## To do
Retype word for word the portion of the article below about CNN's lawsuit against Perplexity, starting with "Nobody is asking" and going on through "a media brand.".

··· Text section ···

CNN just sued Perplexity for scraping 17,000 stories, videos, and images without permission. The lawsuit is making headlines in tech and media circles. Most marketing leaders read it and moved on.
They should not have. Why?
Understanding the lawsuit
Perplexity did what all other LLMs are doing.
Perplexity took content it did not own. It used that content to build a product. It made money from that product. CNN tried to negotiate a fair deal but the talks broke down. And Perplexity kept scraping. Needless to say, CNN went to court.
The fact that AI was involved does not change the basic principle. Taking someone else’s work without permission and profiting from it has a name. It has always had a name.
And this is not a one-off story. The New York Times, Dow Jones, News Corp, the Chicago Tribune, and others have all filed similar suits against AI companies in the past two years. A pattern is forming. The legal system is catching up with the technology, we presume.
But how is it impacting us, the marketers and the marketing leadership.
What is your marketing team doing now?
This might sound little uncomfortable.
Every marketing team in all hues, is leveraging LLMs one way or the other.
They are researching topics, summarising competitor content, pulling together industry data, and generating first drafts. They are doing this with Perplexity, ChatGPT, Claude, Gemini, and a growing list of other tools.
And most of them are doing this without any clear policy on where that content comes from or who owns what comes out.
In smaller brands, there are often no guardrails at all. And even where guidelines exist on paper, they are treated as flexible suggestions, not hard rules. In larger enterprises, there is more governance, but it tends to be narrow. It focuses on what data employees can feed into an LLM, not on what content comes out and whether it can be legally published under your brand name.
Nobody is asking the harder question: if your AI-generated content is built on scraped or unlicensed material, what is your company’s actual exposure?
Most marketing teams do not know the answer.
Worse, most marketing leaders have not asked.
This is Not Media Industry Problem
Is the CNN-Perplexity case a media industry problem?
I consider not because I belive that today, every brand is trying to be a media brand.
They are producing tons of content – some brands publishing 50 posts a week, some creating 10 videos a week, larger enterprises even writing reports, POV, etc by leveraging those AI tools. All of them are using it in some way and trying to build a strong brand voice.

··· Information provided ···

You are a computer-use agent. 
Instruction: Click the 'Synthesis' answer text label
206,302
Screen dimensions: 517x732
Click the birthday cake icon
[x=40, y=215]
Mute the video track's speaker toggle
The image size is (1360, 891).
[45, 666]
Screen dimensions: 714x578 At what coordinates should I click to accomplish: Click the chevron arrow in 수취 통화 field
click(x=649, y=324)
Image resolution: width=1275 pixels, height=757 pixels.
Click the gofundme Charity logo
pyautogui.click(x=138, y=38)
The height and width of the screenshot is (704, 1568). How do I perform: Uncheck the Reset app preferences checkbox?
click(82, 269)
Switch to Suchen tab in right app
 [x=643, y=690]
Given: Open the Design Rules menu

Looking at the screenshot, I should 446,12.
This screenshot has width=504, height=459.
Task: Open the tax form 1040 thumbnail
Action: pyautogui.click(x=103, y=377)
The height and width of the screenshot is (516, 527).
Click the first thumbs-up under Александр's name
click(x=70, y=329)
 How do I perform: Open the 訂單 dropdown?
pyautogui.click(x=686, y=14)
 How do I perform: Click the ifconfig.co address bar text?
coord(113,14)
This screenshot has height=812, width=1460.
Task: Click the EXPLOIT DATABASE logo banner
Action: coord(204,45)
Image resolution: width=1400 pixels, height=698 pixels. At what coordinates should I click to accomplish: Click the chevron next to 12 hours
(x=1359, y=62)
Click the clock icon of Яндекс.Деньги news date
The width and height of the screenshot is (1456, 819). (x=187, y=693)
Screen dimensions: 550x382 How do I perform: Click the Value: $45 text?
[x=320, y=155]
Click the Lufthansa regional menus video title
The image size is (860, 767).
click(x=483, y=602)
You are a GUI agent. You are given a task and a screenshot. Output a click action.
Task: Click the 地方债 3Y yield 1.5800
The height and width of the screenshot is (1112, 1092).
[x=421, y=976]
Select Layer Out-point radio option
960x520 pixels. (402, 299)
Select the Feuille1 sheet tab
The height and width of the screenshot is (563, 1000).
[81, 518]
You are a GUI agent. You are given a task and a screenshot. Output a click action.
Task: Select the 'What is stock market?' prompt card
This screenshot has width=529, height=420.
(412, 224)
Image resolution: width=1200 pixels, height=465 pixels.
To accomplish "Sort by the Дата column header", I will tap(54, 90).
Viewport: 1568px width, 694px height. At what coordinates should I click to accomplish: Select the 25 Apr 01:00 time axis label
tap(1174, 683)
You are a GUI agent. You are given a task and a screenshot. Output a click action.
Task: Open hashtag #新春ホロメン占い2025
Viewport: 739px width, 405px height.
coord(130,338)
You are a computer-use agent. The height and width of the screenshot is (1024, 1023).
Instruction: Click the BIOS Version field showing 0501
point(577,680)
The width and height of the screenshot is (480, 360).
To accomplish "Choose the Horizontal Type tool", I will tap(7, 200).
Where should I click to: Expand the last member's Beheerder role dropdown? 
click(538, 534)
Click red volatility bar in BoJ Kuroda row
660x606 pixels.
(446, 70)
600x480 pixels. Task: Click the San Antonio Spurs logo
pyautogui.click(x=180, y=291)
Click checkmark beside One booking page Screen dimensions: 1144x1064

···

## Reply to the exercise
Nobody is asking the harder question: if your AI-generated content is built on scraped or unlicensed material, what is your company’s actual exposure?
Most marketing teams do not know the answer.
Worse, most marketing leaders have not asked.
This is Not Media Industry Problem
Is the CNN-Perplexity case a media industry problem?
I consider not because I belive that today, every brand is trying to be a media brand.